Ok well I don't know how this sounds but, I was going through my Facebook, browsing around, and I come across this amazing girl, almost instantly attracted to her. She doesn't look like one of those generic popular "so hot" girls, she just looks so kind and beautiful, and I really want to talk with her (She is in the same town but different school). But, wouldn't it be a bit awkward for some stranger to randomly add her? I don't know how to carry through with this. I understand it's probably quite simple to some, but not for me. Any advice?
are you serious
Imagine adding her randomly as asking a number out of the blue, the second you saw a girl without even introducing yourself... Introduce yourself, make your PM interesting....
[QUOTE=Seith;37756566] Introduce yourself, make your PM interesting....[/QUOTE] No, just no.
[QUOTE=JgcxCub;37740257]Good example of a higher order process would be well, really thinking deeply. E.g. about existential stuff, oneself, and looking in detail at one's own problems. Of course even in these cases responses occur. In fact, they're always responses of some sort; we are, like everything else, deterministic (i.e. everything happens for a reason). However many of these are due to factors so subtle and convoluted that the response model doesn't describe them too well, so I consider it a separate process. Response mechanism is well how anyone adapts to their environment. Whenever something comes your way that you have to deal with, you don't start thinking about your place in the universe unless you've programmed yourself to respond that way, which is unlikely. Your mind is continually [url=en.wiktionary.org/wiki/parse]parsing[/url] information from the world around you and if a particular event is recognized then the response for said event is triggered.

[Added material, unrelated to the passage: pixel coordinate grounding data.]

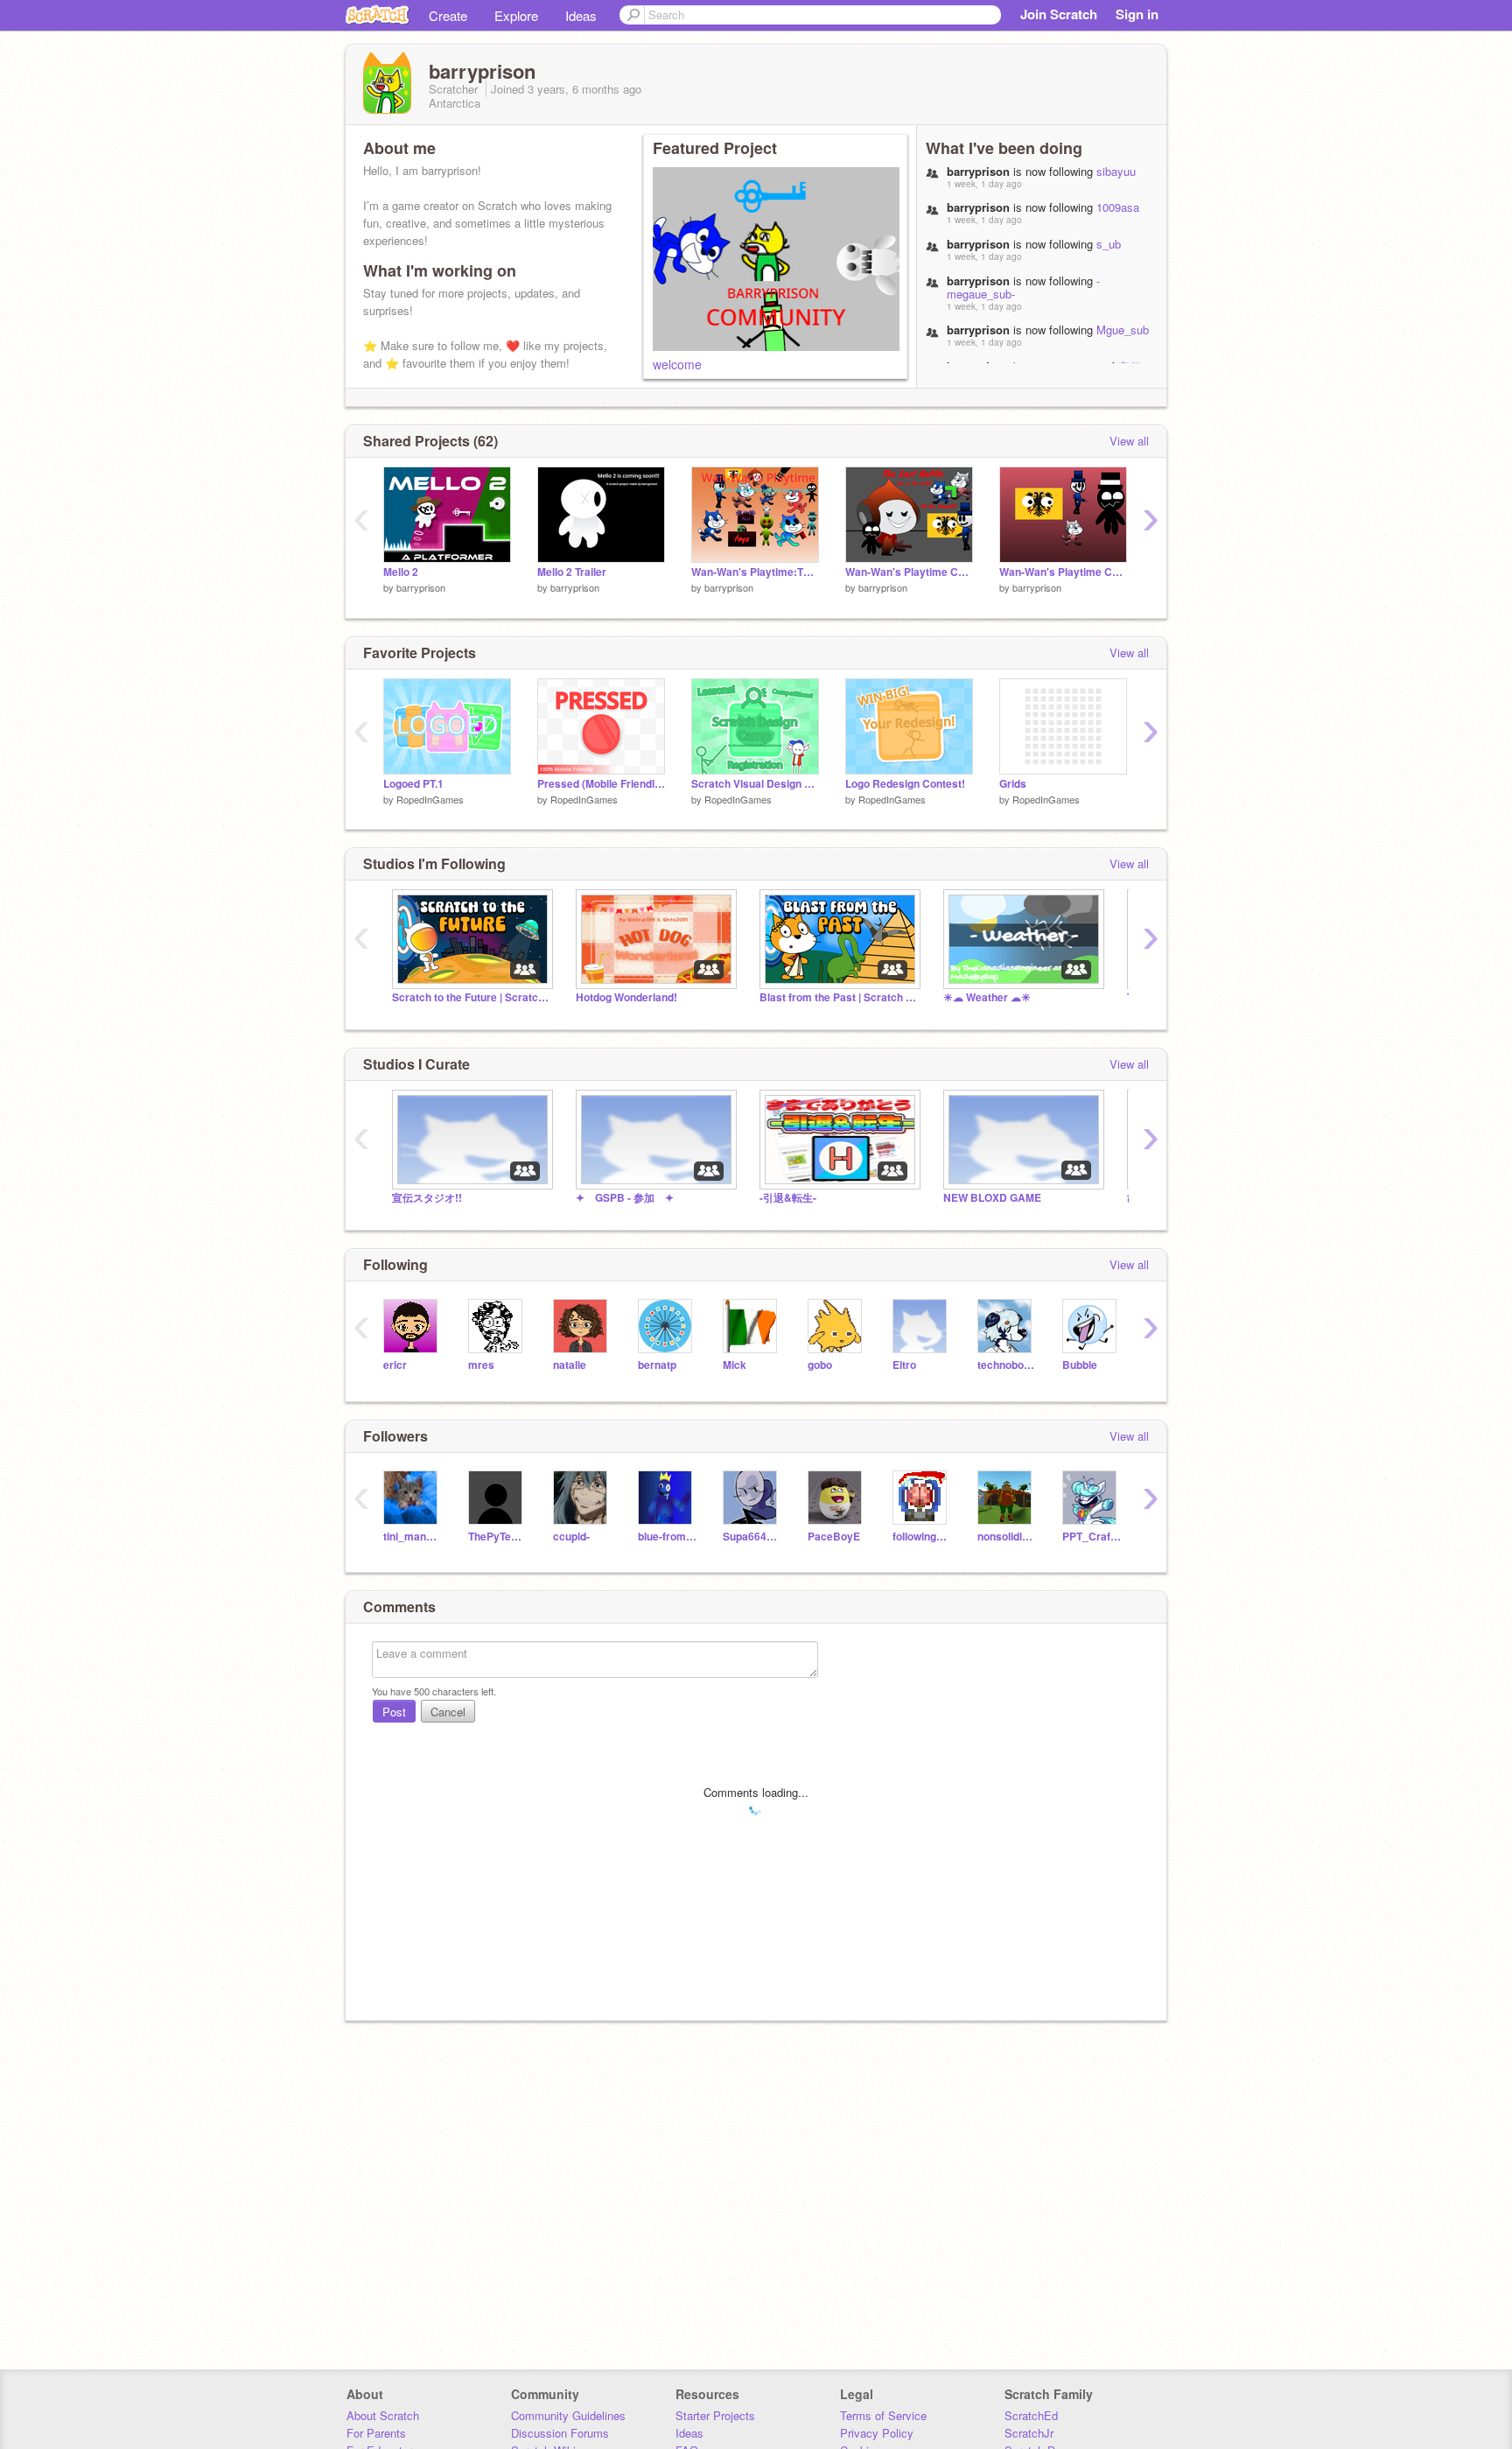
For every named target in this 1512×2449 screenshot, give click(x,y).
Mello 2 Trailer (571, 572)
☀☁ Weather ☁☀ (987, 997)
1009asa (1117, 207)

It's put a little simply, I've basically sunk much of the last 6 years of my life to developing a coherent structure of the human mind so if you have any more questions feel free to ask[/QUOTE] I thought of this while reading your post. -snip- Gif wont load :(
[QUOTE=Seith;37756566]Imagine adding her randomly as asking a number out of the blue, the second you saw a girl without even introducing yourself... Introduce yourself, make your PM interesting....[/QUOTE] "do you like daggers"
[QUOTE=ScoutKing;37756586]No, just no.[/QUOTE] Oh, I am sorry, do you have any confirmation other than "I don't like it" because I do.
i'm pretty sure most girls would be creeped out if some guy they didn't know messaged them online entirely based on the fact that they're attractive? it doesn't matter how you word it, it's going to be fucking creepy
[QUOTE=Guy Mannly;37756925]i'm pretty sure most girls would be creeped out if some guy they didn't know messaged them online entirely based on the fact that they're attractive? it doesn't matter how you word it, it's going to be fucking creepy[/QUOTE] it's pretty common in middle school where i come from they call them "random adds"
[QUOTE=Guy Mannly;37756925]i'm pretty sure most girls would be creeped out if some guy they didn't know messaged them online entirely based on the fact that they're attractive? it doesn't matter how you word it, it's going to be fucking creepy[/QUOTE] I'm pretty sure is actual experience? No. Sure, some might find it creepy, but it's all a matter of what you say.... The same can happen in a bar or on the street.